[BEGIN]
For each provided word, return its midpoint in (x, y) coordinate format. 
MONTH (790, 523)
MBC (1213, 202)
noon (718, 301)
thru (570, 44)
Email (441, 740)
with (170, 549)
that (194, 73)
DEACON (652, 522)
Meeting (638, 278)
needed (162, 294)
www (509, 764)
[END]
:: Exercise directions ::
State how many lines of the entries above contain the string "format", treating uppercase and lowercase letters as distinct. Provide only the number.

:: Solution ::
1